::: Supplied records :::

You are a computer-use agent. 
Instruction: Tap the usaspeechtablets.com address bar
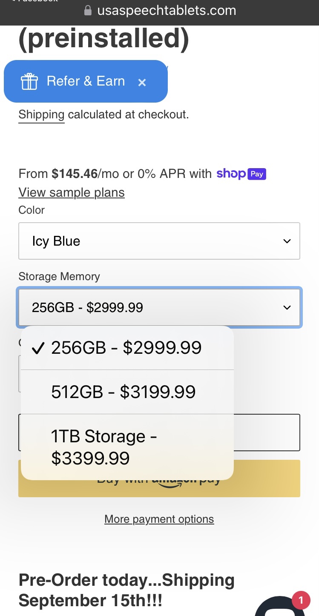coord(167,11)
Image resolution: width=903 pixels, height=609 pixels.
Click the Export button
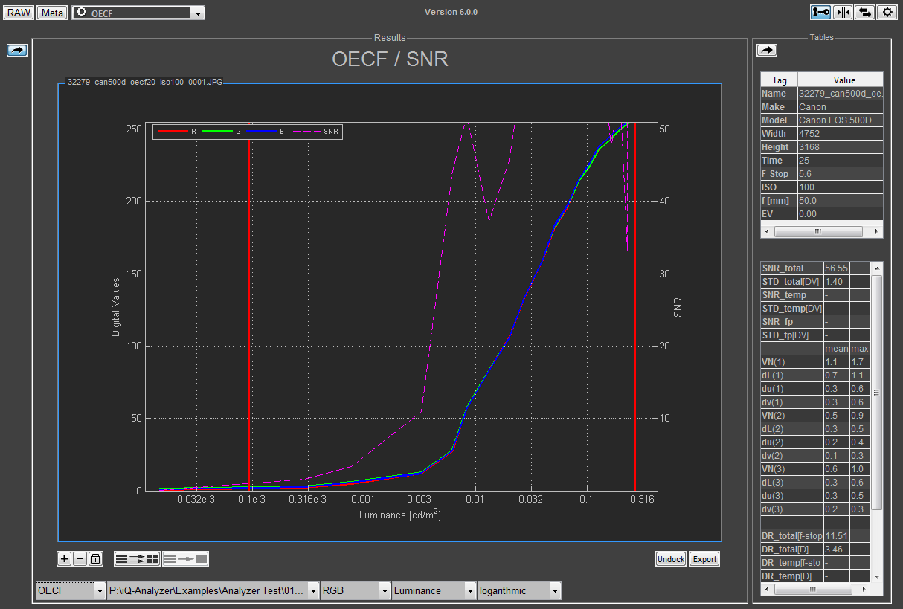pyautogui.click(x=704, y=558)
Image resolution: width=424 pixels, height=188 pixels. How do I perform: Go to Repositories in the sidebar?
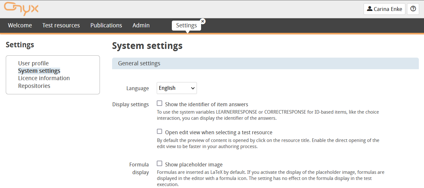pos(34,86)
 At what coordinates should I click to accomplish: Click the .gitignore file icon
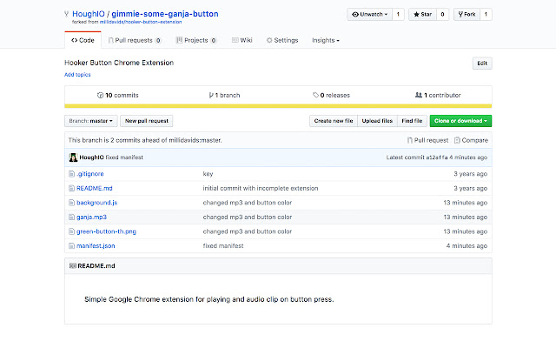(71, 173)
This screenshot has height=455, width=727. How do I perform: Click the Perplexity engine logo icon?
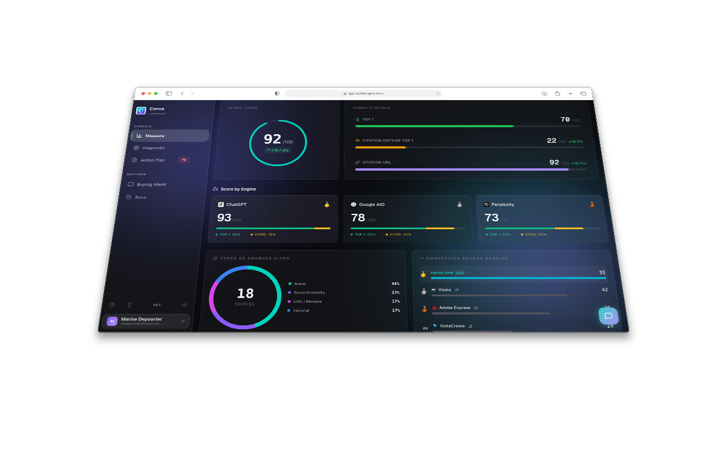(x=485, y=204)
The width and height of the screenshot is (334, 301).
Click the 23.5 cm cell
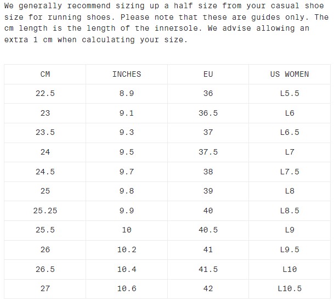click(45, 132)

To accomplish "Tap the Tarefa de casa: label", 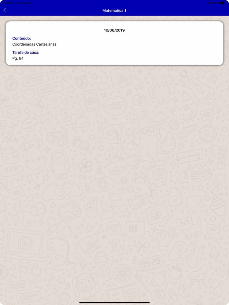I will coord(26,52).
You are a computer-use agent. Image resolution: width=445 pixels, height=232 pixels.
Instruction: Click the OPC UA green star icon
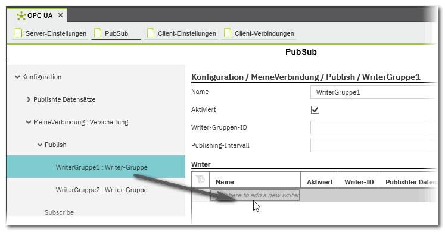pyautogui.click(x=21, y=16)
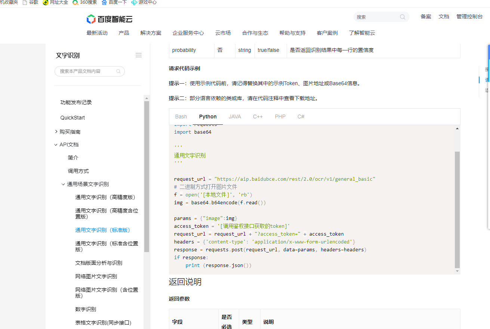Open the 帮助与支持 menu

click(292, 33)
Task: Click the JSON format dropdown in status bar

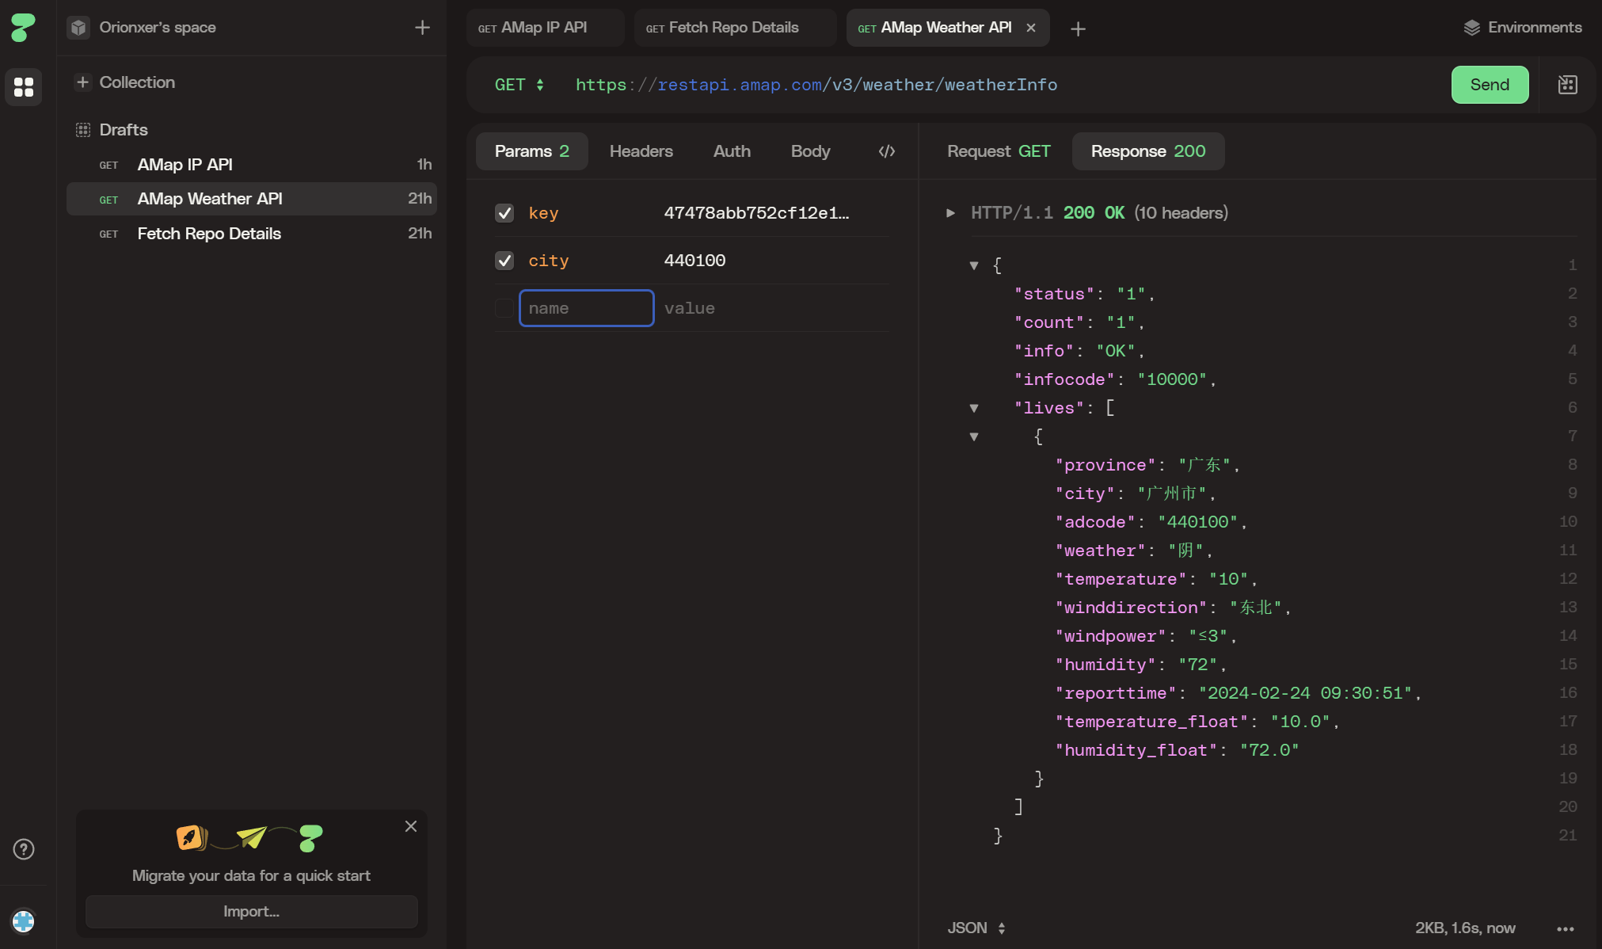Action: pos(974,926)
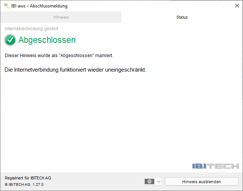Expand the language dropdown arrow
The width and height of the screenshot is (243, 191).
[x=158, y=182]
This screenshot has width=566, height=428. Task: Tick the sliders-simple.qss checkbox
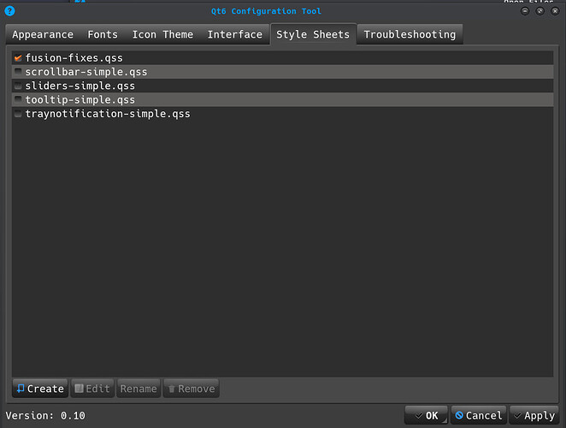tap(18, 86)
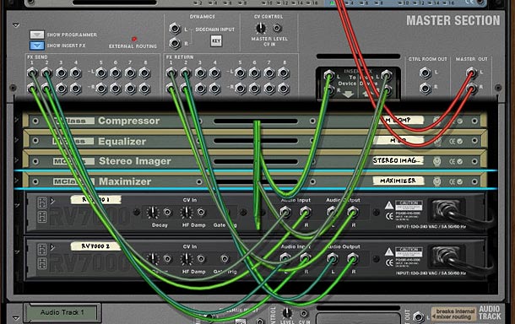Click the Master Out L jack
This screenshot has height=324, width=515.
click(471, 73)
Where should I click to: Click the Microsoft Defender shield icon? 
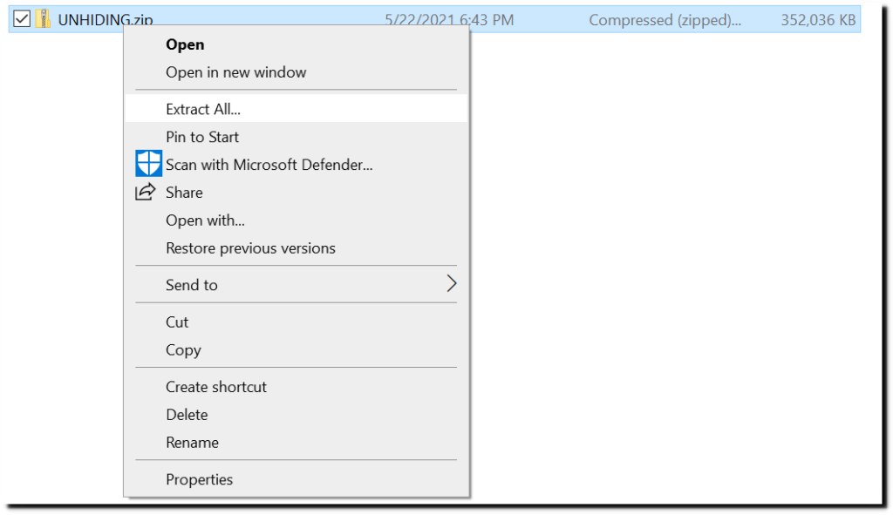click(148, 164)
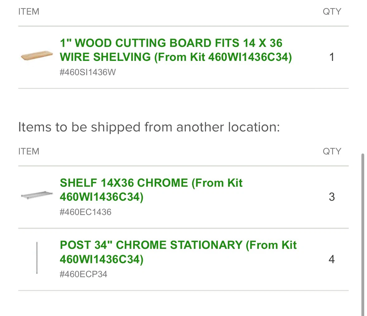The width and height of the screenshot is (367, 316).
Task: Click 'WIRE SHELVING' text in cutting board title
Action: (x=105, y=57)
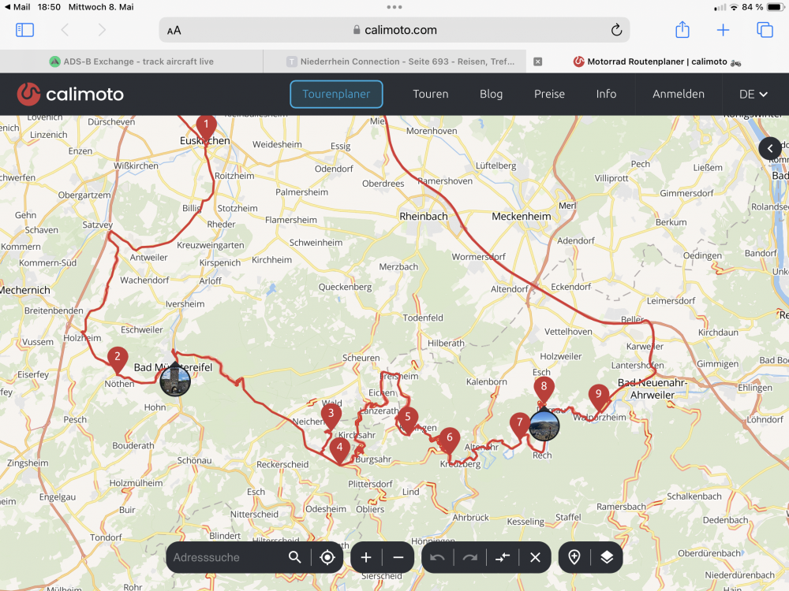
Task: Click the address search magnifier icon
Action: point(295,557)
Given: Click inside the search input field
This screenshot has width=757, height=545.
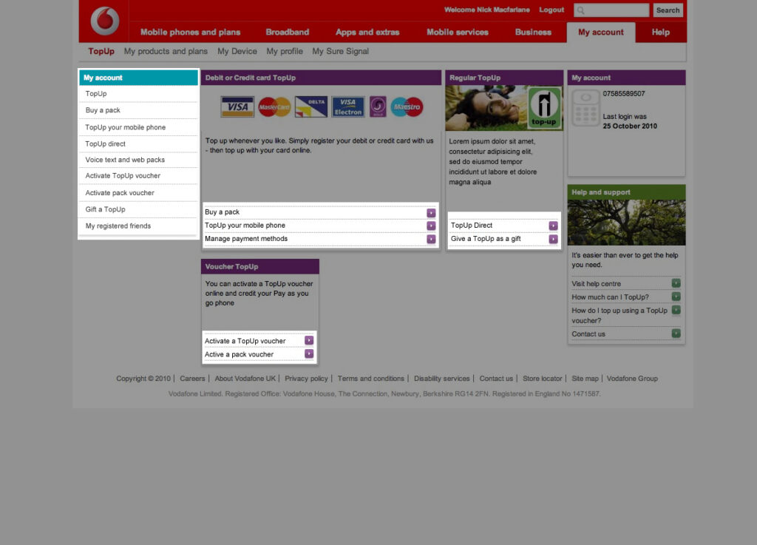Looking at the screenshot, I should click(614, 10).
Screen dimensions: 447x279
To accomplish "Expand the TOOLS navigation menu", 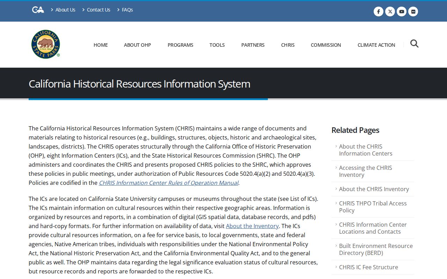I will tap(217, 45).
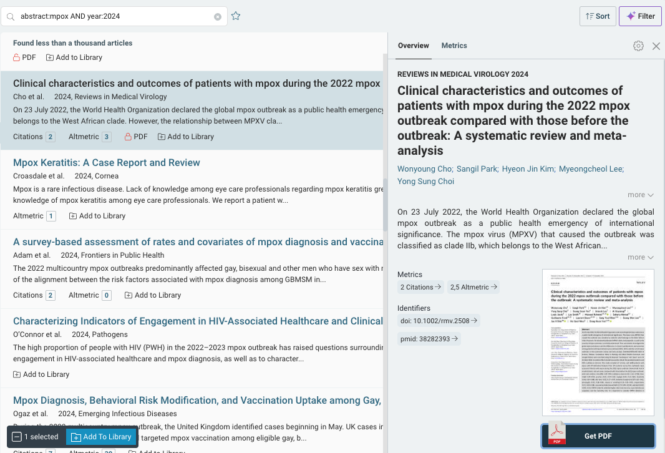The width and height of the screenshot is (665, 453).
Task: Star the current search query
Action: (236, 16)
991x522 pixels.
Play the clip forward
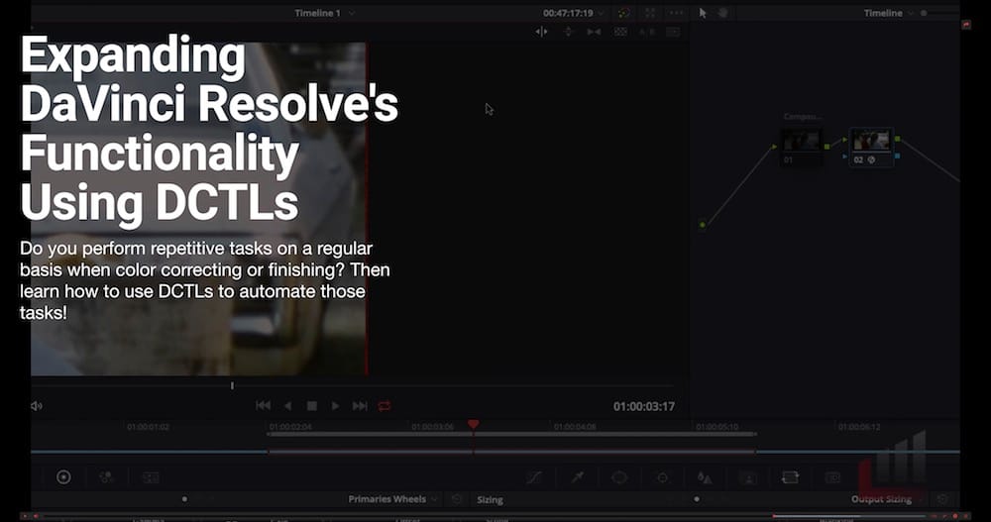coord(336,406)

:::

> _Work to be completed_: Copy the records verbatim, from the line containing "You are a computer-use agent. Image" through the line containing "click(471, 73)", inclusive. Omit the pictures from your copy.

> _Result of the task_:
You are a computer-use agent. Image resolution: width=445 pixels, height=232 pixels.
Instruction: Click the OPC UA green star icon
pyautogui.click(x=21, y=16)
Open the 帮助与支持 menu

click(292, 33)
Task: Click the JSON format dropdown in status bar

Action: pos(974,926)
Expand the language dropdown arrow
The width and height of the screenshot is (243, 191).
[x=158, y=182]
This screenshot has width=566, height=428. Task: Tick the sliders-simple.qss checkbox
tap(18, 86)
Click the Master Out L jack
This screenshot has height=324, width=515.
click(471, 73)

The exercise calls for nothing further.